Question

A sector of a circlr of radius 12cm has the angle 150 degree.It is rolled up so that two bounding radii are joined together to form a cone.The height of the cone is

Answer 1

I can get this answer but something error is there in question that we don't have to find height we have to find slant height

Answer 2

The slant height of the cone is 13 cm

Step-by-step explanation:

Given radius of circle = 12 cm

We know that,

$\text{Area of the sector}=\frac{\pi r^{2} \Theta}{360}$

$=\frac{\pi \times 12^{2} \times 150}{360}$

$\Rightarrow \text { Area of the sector }=60 \pi \ \mathrm{cm}$

Area of the sector is nothing but the curved surface area of the sector.

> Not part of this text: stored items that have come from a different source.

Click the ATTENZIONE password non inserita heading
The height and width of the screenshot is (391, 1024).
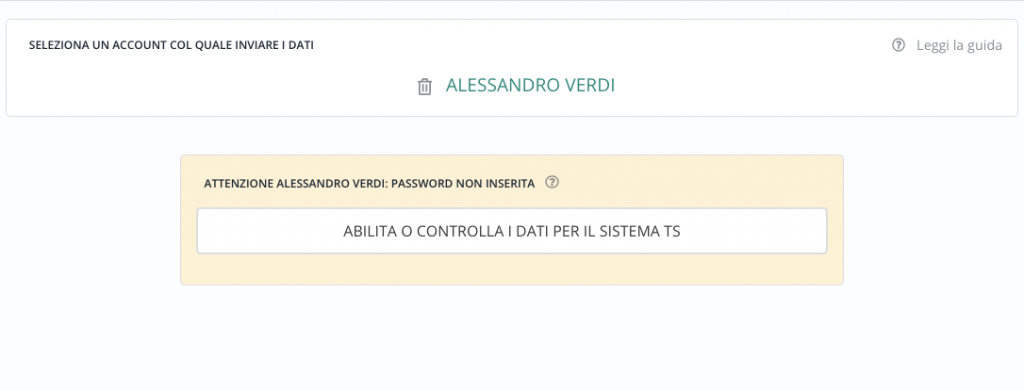pos(369,184)
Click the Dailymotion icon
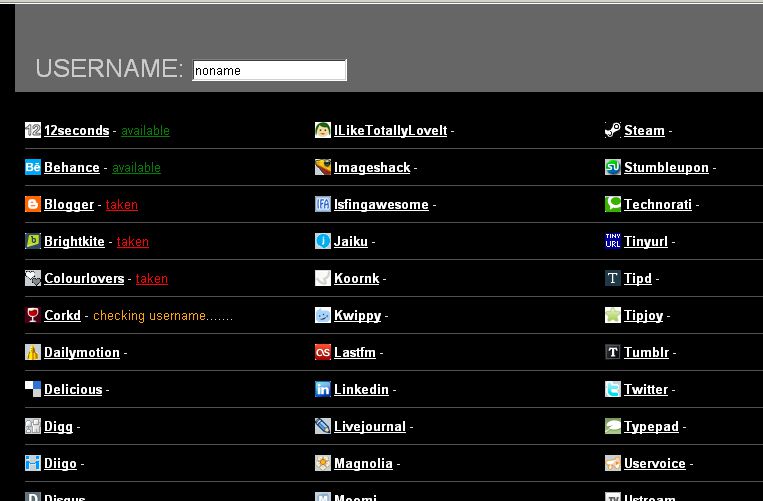 point(33,352)
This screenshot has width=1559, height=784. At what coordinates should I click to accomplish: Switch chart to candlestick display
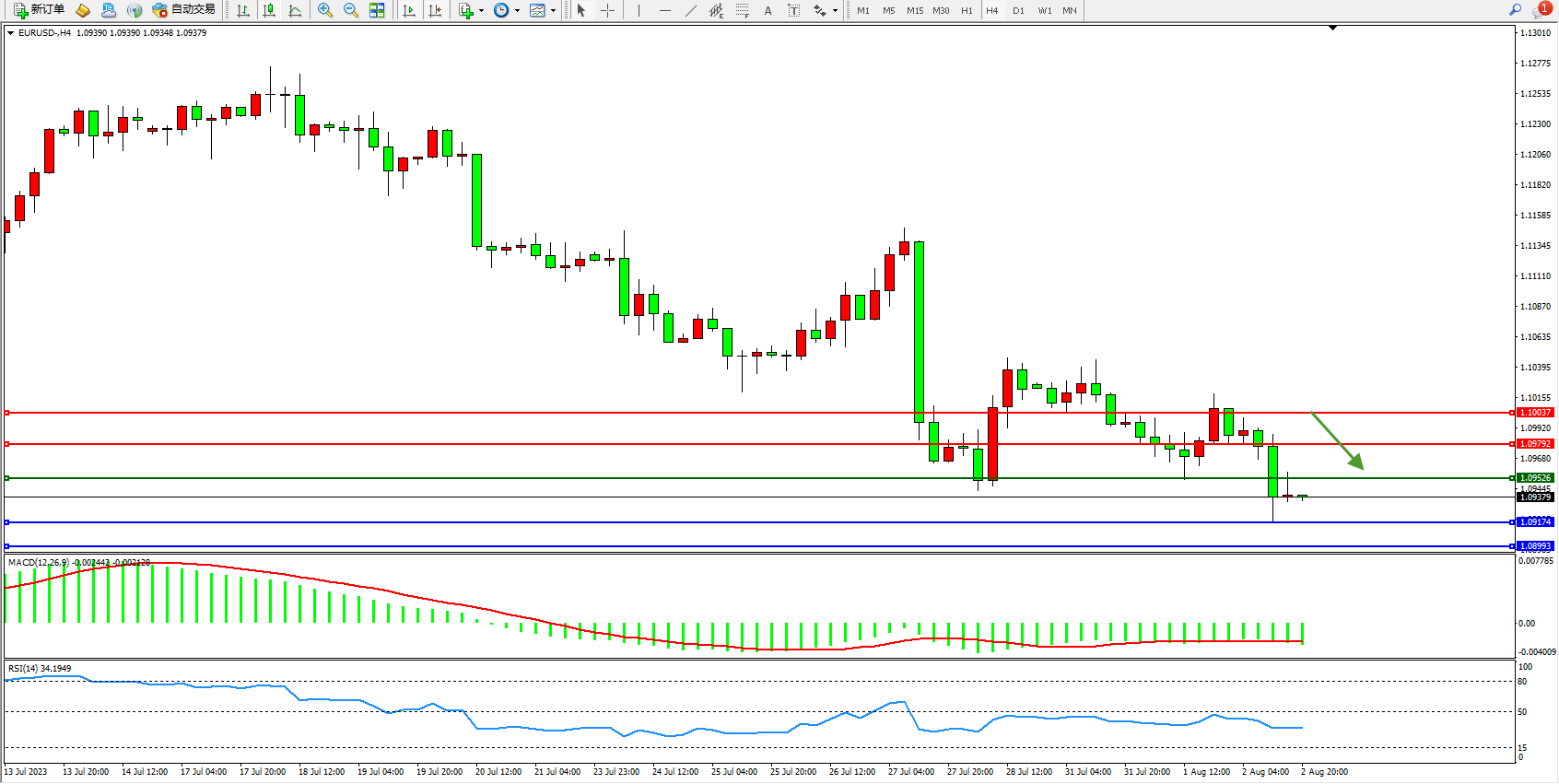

$60 \pi=\pi \times r \times l$

$60=r \times l$

$60=12 \times l$

$\Rightarrow l=\frac{60}{12}$

$\therefore l=5 \ \mathrm{cm}$

We know that,

$\text{Slant height of the cone} =\sqrt{l^{2}+r^{2}}$

$=\sqrt{5^{2}+12^{2}}$

$=\sqrt{25+144}$

$=\sqrt{169}$

$\therefore \text { Slant height of the cone }=13 \ \mathrm{cm}$

Note: We cannot find height for this problem.